[Stored records]
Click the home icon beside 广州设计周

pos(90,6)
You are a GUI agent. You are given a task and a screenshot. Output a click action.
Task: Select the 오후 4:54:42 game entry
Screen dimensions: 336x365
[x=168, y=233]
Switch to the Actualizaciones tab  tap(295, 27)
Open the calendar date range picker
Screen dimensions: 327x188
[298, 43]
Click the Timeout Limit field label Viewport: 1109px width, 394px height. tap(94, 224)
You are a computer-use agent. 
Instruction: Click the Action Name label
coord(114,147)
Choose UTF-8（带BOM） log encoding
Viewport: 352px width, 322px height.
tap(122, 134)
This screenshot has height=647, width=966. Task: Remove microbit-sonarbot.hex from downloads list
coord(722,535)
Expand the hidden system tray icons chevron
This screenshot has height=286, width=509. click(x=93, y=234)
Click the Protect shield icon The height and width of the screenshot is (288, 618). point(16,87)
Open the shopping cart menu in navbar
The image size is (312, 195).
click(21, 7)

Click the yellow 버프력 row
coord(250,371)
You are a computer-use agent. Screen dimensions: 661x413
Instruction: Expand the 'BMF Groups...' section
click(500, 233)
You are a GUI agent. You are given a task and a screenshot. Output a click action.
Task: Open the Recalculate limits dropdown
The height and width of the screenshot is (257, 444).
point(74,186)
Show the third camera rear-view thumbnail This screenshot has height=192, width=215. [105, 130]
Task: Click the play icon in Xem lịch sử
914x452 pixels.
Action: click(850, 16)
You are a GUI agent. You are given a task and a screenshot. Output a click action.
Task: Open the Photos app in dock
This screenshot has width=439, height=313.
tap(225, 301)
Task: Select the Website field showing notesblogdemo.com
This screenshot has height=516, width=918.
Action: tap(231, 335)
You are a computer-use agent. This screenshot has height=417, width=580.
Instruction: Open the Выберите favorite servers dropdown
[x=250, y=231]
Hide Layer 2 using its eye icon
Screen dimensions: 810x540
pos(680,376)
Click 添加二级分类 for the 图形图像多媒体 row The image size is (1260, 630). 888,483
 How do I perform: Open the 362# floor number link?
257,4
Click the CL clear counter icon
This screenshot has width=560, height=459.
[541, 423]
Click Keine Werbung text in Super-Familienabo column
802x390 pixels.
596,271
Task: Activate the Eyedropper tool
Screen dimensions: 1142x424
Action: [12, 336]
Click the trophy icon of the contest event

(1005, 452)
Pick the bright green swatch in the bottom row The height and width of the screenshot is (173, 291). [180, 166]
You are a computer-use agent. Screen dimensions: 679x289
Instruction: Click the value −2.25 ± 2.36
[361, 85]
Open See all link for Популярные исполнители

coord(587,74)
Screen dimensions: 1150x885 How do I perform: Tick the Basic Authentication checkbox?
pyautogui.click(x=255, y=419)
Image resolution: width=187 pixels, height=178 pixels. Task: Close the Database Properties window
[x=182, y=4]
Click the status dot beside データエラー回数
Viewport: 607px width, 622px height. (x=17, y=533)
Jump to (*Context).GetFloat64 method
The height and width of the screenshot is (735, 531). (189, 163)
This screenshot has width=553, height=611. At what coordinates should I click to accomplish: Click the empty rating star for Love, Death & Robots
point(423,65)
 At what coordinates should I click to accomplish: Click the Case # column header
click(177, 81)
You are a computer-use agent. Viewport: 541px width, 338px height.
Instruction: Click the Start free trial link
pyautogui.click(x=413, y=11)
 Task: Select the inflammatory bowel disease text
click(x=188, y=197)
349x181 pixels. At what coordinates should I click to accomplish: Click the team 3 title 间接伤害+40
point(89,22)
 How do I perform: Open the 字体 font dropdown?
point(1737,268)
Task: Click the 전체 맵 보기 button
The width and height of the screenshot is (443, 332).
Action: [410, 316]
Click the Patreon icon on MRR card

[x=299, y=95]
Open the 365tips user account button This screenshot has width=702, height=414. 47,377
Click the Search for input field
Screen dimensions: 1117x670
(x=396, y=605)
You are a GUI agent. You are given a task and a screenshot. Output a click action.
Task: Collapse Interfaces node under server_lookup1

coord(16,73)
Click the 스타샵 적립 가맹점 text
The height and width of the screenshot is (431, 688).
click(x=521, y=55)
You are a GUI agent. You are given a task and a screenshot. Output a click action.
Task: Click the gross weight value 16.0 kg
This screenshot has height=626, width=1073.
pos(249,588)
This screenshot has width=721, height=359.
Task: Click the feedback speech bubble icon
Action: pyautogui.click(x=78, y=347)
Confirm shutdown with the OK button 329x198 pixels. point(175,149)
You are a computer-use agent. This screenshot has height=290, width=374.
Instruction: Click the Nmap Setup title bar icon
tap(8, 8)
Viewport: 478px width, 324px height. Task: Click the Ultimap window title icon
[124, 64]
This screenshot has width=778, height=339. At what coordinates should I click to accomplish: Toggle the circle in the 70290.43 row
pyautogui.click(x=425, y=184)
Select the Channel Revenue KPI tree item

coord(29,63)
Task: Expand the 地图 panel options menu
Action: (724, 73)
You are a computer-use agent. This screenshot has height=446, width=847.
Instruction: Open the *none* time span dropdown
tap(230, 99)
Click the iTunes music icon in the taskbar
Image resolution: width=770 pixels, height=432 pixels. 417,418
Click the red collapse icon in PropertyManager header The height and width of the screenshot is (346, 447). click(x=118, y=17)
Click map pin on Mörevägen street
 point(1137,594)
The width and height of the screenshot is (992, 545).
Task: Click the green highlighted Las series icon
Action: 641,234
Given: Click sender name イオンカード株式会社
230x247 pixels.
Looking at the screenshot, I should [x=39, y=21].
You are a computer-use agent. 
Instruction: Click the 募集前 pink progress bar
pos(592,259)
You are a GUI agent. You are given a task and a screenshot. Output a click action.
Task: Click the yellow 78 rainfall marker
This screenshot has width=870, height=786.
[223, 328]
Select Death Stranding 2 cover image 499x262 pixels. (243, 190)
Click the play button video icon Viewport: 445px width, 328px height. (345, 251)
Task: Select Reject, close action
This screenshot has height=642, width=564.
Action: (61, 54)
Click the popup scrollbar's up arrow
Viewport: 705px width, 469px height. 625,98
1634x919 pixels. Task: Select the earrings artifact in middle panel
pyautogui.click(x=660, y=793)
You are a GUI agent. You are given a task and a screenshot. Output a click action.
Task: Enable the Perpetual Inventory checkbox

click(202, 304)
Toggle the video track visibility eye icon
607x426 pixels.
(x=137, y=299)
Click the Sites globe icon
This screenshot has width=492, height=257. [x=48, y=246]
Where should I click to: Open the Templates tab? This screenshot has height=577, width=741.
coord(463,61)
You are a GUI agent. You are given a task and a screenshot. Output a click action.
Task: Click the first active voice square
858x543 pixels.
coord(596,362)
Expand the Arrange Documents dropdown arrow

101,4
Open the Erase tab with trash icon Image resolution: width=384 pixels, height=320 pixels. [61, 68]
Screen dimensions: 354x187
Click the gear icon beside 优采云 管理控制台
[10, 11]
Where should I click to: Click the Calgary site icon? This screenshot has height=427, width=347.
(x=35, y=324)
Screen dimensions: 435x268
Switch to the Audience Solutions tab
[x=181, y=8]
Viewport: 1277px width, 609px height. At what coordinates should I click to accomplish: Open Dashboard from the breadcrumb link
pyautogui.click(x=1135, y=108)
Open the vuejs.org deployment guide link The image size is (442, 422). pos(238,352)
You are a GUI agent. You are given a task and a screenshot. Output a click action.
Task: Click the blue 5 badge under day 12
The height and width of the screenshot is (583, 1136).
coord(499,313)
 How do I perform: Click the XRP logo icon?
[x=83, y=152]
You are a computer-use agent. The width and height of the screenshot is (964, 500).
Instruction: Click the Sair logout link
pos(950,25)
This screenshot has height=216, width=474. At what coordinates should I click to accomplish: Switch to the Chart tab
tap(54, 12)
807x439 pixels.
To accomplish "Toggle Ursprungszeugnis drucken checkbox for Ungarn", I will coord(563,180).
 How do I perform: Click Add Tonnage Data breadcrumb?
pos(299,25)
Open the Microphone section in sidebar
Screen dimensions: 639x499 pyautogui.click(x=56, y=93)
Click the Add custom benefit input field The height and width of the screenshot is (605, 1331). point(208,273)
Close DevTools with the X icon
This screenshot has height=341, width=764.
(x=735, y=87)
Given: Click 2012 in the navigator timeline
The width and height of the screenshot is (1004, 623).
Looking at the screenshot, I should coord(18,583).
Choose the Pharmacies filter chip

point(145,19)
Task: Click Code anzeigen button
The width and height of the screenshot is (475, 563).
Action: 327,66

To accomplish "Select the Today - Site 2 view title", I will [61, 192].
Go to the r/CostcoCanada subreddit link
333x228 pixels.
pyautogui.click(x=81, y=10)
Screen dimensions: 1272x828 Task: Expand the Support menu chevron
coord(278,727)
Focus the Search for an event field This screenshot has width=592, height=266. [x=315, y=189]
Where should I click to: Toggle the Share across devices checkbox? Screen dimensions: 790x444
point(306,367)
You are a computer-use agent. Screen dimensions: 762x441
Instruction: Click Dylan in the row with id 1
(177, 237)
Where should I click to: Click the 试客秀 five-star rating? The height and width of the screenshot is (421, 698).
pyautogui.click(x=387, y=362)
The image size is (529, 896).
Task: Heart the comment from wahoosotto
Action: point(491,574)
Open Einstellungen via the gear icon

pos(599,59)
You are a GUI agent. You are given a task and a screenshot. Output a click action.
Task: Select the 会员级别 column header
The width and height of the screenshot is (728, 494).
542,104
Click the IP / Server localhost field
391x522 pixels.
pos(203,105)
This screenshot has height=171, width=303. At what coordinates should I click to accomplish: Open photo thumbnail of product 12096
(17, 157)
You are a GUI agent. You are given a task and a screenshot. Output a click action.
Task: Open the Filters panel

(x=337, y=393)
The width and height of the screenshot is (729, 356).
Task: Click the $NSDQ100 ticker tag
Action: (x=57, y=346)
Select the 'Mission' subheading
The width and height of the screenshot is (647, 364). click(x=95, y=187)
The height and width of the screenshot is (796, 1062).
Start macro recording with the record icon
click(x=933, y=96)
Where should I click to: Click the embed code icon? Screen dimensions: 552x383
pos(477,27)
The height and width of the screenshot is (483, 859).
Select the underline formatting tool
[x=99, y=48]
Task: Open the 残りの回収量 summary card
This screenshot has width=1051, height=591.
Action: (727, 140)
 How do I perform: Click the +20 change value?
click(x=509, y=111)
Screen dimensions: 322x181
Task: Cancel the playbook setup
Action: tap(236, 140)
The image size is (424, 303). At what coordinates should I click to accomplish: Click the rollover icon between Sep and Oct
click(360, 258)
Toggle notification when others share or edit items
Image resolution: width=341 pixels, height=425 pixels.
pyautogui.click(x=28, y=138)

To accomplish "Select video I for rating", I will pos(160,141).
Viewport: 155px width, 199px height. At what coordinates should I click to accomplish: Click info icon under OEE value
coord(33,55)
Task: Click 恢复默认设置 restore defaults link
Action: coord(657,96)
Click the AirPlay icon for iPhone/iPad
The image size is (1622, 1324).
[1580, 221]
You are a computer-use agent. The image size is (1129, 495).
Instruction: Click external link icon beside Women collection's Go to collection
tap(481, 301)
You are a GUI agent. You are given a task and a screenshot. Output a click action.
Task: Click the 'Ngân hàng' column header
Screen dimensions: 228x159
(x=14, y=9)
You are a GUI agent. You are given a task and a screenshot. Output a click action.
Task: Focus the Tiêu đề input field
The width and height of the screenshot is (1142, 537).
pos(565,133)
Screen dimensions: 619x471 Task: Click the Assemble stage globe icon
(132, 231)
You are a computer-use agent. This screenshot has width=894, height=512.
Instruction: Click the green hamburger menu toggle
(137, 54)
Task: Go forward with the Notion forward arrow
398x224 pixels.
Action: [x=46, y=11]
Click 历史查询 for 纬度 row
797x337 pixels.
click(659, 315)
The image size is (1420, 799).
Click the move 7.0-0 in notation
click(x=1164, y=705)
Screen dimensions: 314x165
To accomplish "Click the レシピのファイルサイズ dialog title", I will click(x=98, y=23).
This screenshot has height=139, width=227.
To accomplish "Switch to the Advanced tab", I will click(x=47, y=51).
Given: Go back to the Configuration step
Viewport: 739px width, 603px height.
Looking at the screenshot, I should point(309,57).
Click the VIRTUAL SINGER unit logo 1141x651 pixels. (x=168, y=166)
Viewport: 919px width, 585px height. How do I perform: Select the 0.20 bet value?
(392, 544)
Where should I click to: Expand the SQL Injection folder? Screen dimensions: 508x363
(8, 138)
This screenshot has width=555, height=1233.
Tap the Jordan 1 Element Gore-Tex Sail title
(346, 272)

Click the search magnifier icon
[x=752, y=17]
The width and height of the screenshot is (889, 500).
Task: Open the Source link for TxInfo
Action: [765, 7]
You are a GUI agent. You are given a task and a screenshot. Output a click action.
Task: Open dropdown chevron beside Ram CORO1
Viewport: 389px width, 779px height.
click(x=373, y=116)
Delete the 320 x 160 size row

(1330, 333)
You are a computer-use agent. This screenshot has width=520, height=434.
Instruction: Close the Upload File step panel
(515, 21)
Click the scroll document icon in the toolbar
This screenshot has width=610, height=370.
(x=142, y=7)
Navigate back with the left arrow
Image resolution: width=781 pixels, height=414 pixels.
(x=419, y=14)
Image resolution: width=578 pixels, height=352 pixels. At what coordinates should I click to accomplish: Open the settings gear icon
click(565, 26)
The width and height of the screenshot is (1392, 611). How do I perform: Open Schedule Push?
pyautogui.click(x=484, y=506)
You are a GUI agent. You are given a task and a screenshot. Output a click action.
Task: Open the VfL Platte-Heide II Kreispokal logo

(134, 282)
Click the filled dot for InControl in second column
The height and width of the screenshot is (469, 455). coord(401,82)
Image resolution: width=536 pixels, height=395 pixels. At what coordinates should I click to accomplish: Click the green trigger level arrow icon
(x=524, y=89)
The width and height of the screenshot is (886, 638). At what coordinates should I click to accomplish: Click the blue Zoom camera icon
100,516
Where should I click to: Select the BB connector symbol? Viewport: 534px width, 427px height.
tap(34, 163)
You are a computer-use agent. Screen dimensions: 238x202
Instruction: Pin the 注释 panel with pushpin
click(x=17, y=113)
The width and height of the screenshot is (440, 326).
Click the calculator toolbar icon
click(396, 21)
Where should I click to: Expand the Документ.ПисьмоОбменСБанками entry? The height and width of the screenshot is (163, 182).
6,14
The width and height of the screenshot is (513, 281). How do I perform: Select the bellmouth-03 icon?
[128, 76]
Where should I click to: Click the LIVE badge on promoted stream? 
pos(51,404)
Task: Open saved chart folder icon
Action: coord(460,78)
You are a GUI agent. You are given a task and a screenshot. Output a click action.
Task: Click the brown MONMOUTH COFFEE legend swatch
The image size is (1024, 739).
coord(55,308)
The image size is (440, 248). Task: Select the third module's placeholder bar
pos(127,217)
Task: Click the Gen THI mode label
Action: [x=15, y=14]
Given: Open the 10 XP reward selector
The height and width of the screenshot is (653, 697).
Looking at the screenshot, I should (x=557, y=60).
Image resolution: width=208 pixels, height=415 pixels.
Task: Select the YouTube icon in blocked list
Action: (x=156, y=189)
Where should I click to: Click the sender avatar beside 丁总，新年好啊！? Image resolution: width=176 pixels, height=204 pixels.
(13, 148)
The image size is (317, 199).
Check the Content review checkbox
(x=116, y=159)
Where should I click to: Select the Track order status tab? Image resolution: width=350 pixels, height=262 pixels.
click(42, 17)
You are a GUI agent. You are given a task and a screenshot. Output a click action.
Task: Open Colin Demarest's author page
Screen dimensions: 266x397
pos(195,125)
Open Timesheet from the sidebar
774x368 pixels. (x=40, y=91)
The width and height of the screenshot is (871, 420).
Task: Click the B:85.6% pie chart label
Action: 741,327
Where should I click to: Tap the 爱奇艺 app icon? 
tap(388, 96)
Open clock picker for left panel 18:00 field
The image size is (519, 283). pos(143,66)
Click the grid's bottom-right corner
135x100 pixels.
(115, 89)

WHAT YOU NEED TO DO >>
Each line of the entries above that contains "video" is to be copied.

RESPONSE AREA >>
Click the play button video icon Viewport: 445px width, 328px height. (345, 251)
Toggle the video track visibility eye icon
To accomplish "Select video I for rating", I will pos(160,141).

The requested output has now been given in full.